If you don't want to use the Cloud DNS, then install your own name server to resolve host IP addresses on the Bare Metal Solution server. The Oracle Grid Infrastructure uses the nslookup command to get the name of the DNS server. The nslookup command doesn't use the /etc/hosts file.

Follow these steps:

  1. Install dnsmasq.

    yum makecache
    yum install dnsmasq
    
  2. Open the /etc/dnsmasq.conf file in edit mode.

    vi /etc/dnsmasq.conf
    
  3. In the /etc/dnsmasq.conf file, add the following lines:

    port=53
    domain-needed
    bogus-priv
    
    strict-order
    expand-hosts
    domain=localdomain
    
    address=/.localdomain/127.0.0.1
    address=//127.0.0.1
    
    listen-address=127.0.0.1
    resolv-file=/etc/dnsmasq-resolv.conf
    
  4. Edit the /etc/dnsmasq-resolv.conf file and the /etc/resolv.conf file to contain only the following line:

    nameserver 127.0.0.1
    
  5. Start the dnsmasq service:

    systemctl restart dnsmasq
    
    systemctl status dnsmasq
    
  6. On both nodes, run the nslookup command.

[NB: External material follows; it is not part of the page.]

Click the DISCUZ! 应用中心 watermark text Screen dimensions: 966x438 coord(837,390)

    nslookup at-2811641-svr001
    Server:         127.0.0.1
    Address:        127.0.0.1#53
    
    Name:   at-2811641-svr001
    Address: 192.168.1.10
    
    nslookup at-2811641-svr002
    Server:         127.0.0.1
    Address:        127.0.0.1#53
    
    Name:   at-2811641-svr002
    Address: 192.168.1.11
    

Install NTP

When you install NTP, ensure that all the RAC nodes sync with the time of your jump host or your internal NTP server. Follow these steps:

  1. Install NTP.

    yum install ntp
    
  2. Start the ntpd service.

    systemctl start ntpd
    
  3. In the /etc/ntp.conf file, add the following line to sync with the bastion host, which is 10.x.x.x in this case. You can also use your internal NTP server. In this case, 192.x.x.x is your Bare Metal Solution server.

    restrict 192.x.x.x mask 255.255.255.0 nomodify notrap
    server 10.x.x.x prefer
    
  4. To start syncing, update the time server to start syncing.

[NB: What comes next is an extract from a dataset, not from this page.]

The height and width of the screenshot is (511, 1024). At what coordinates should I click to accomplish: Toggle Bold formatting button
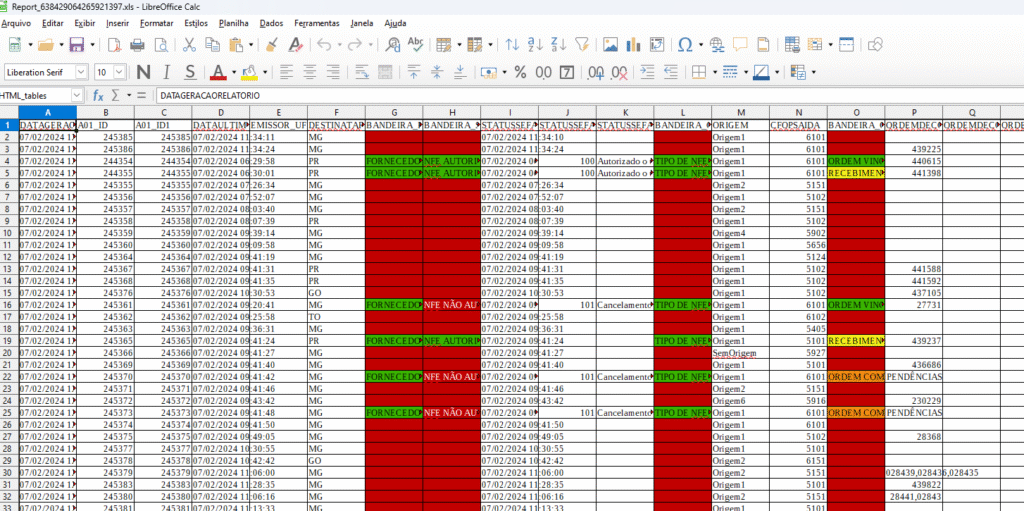click(x=143, y=72)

    ntpdate -qu SERVER_NAME
    

Run root script on one node at a time

Run the root script root.sh on one node at a time. If the execution fails on the first node, don't proceed to the next node.

Resolve the Localhost

Because the Bare Metal Solution server doesn't add the Localhost to /etc/hosts file, manually resolve the Localhost to 127.0.0.1.

Ensure sufficient resource limits

Before installing Oracle RAC on the Bare Metal Solution server, ensure that the resource limits for the root user and the oracle user are sufficient.

You can use the ulimit command to check the limits.

Set the ORACLEASM_SCANORDER variable

If you're using Oracle ASMLib, then to stop Oracle ASM from selecting your single path ASM device first, set the scan order as follows:

ORACLEASM_SCANORDER="dm"
ORACLEASM_SCANEXCLUDE="sd"

We require this setting because the Bare Metal Solution storage environment uses DM devices that you can view in /proc/partitions file.

Oracle is a registered trademark of Oracle and/or its affiliates.